I too recently got my own 3D printer - Prusa i3 Mk3S; a rather pricy printer (800 euros if you order it as a kit), but gives really nice prints. Made in the Czech Republic. It took roughly 6-7 weeks from me placing the order to the kit being delivered, then it took me a weekend to assemble the printer (I'm not very good with my hands usually). Believe me, having this fine machine deliver nice prints almost from the first time, when you've been the one assembling it from a bunch of motors, screws, plastic pieces into a full machine... is pretty impressive!
I've been experimenting with two variants that pretty much copy the original Raaco A75/A78 inserts: one with 5x7 compartments for Infantry-sized counters, the other with 4x6 compartments for Vehicle-sized counters (closely based on the file that was posted here years ago; I remade mine from scratch though). With my current parameters, the inserts will hold stacks of up to 13 counters: good for infantry (2 compartments will hold a full set of 26 counters for squads, for instance), typically too much for ordnance and vehicles. I might move to 2/3 height: this should be enough for most types of vehicles and guns (1/2 height might be a tight for for 6-deep stacks, as I use 1mm for the bottom).

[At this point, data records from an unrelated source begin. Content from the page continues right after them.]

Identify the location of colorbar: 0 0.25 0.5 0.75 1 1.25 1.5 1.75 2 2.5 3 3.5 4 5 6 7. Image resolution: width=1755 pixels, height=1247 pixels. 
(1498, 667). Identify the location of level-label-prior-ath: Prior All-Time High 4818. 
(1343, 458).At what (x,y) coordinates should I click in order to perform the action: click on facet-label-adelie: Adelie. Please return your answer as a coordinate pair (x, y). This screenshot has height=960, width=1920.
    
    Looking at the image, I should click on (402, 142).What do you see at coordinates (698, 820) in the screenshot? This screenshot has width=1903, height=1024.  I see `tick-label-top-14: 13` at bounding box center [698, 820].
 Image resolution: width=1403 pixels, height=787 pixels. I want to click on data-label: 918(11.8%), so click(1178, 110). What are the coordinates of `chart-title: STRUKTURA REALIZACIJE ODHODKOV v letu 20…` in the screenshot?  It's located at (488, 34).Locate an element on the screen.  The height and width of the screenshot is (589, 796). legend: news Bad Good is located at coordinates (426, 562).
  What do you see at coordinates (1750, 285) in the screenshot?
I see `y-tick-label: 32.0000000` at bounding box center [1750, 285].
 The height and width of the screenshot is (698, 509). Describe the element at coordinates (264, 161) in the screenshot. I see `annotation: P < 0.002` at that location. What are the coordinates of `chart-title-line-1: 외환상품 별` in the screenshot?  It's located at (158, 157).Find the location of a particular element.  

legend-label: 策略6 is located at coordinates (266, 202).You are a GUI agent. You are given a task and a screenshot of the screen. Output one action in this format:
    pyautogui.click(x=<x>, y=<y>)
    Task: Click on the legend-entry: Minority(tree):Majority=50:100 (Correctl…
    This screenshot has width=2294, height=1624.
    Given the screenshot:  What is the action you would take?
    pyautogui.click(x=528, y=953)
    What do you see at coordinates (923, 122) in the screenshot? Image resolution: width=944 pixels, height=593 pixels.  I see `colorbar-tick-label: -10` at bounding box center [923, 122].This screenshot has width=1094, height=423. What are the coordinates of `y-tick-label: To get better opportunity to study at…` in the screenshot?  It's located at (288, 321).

One thing I'd like to find a solution for is something that will prevent stacked inserts from sliding laterally. Raaco inserts have small round "feet" underneath, but this won't print as the bottom has to be as flat as possible so it will lay on the print bed; I'd have to print tiny feet and glue them on.
I'm not sure if I will use my printed inserts for the system counters: this would make it possible to have a compartment for each single information counter, but will make accessing them harder.
Cost-wise (discounting the cost of the printer), each replacement for an A75/A78 insert will use around 40g of filament, so with 25 euros per kg this is about 1 euro each (this isn't cheap filament; I know you can find much cheaper stuff). For 2/3 height (so you'd stack them 3 deep in an Organizer instead of 2 deep), the slicer says it would use 27.6g of filament.
I'll be happy to share my source files, or STL files for individual models, if anyone is interested. I am using openscad, an open source modeling software that lets you describe your model as a program (this means I can make variants just by changing a few parameters). I posted a crude picture in the "Today in ASL" thread.